Directions ->
Please could you give again the lines from the one holding "At what coordinates should I click to accomplish: Toggle" through the final line of the data below, exactly, with no other lines?

Data entries
------------------------------------------------------------

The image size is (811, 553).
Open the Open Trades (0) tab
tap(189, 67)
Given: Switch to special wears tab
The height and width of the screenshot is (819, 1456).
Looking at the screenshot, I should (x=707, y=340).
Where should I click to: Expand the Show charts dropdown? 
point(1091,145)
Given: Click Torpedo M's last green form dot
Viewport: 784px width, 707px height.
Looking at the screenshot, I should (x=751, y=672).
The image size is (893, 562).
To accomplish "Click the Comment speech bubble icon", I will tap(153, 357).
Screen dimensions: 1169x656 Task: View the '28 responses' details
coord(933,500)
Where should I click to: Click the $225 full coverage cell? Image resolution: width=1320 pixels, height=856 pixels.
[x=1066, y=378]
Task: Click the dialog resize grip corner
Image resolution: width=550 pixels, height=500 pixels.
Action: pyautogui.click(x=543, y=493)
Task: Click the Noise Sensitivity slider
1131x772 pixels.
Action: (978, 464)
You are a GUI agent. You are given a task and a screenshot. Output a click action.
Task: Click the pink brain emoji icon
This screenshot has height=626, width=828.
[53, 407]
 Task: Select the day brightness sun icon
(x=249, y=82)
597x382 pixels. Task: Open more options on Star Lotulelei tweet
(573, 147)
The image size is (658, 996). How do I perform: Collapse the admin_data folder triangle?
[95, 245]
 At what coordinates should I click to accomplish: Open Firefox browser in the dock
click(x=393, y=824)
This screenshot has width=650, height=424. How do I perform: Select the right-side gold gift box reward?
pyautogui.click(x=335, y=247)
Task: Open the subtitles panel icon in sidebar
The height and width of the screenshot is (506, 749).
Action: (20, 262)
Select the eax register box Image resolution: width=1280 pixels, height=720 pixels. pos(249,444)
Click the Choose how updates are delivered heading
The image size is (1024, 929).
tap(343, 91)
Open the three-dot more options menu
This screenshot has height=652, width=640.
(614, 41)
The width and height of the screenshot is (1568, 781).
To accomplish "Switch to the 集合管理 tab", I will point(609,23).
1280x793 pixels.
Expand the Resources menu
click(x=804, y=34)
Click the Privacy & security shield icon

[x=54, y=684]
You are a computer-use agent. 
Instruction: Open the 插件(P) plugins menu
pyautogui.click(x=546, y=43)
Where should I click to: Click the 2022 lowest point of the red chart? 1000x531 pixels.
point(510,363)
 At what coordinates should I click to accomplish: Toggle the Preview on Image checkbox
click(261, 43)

------------------------------------------------------------

Result for this task ->
 At what coordinates should I click to accomplish: Toggle the Preview on Image checkbox
click(261, 43)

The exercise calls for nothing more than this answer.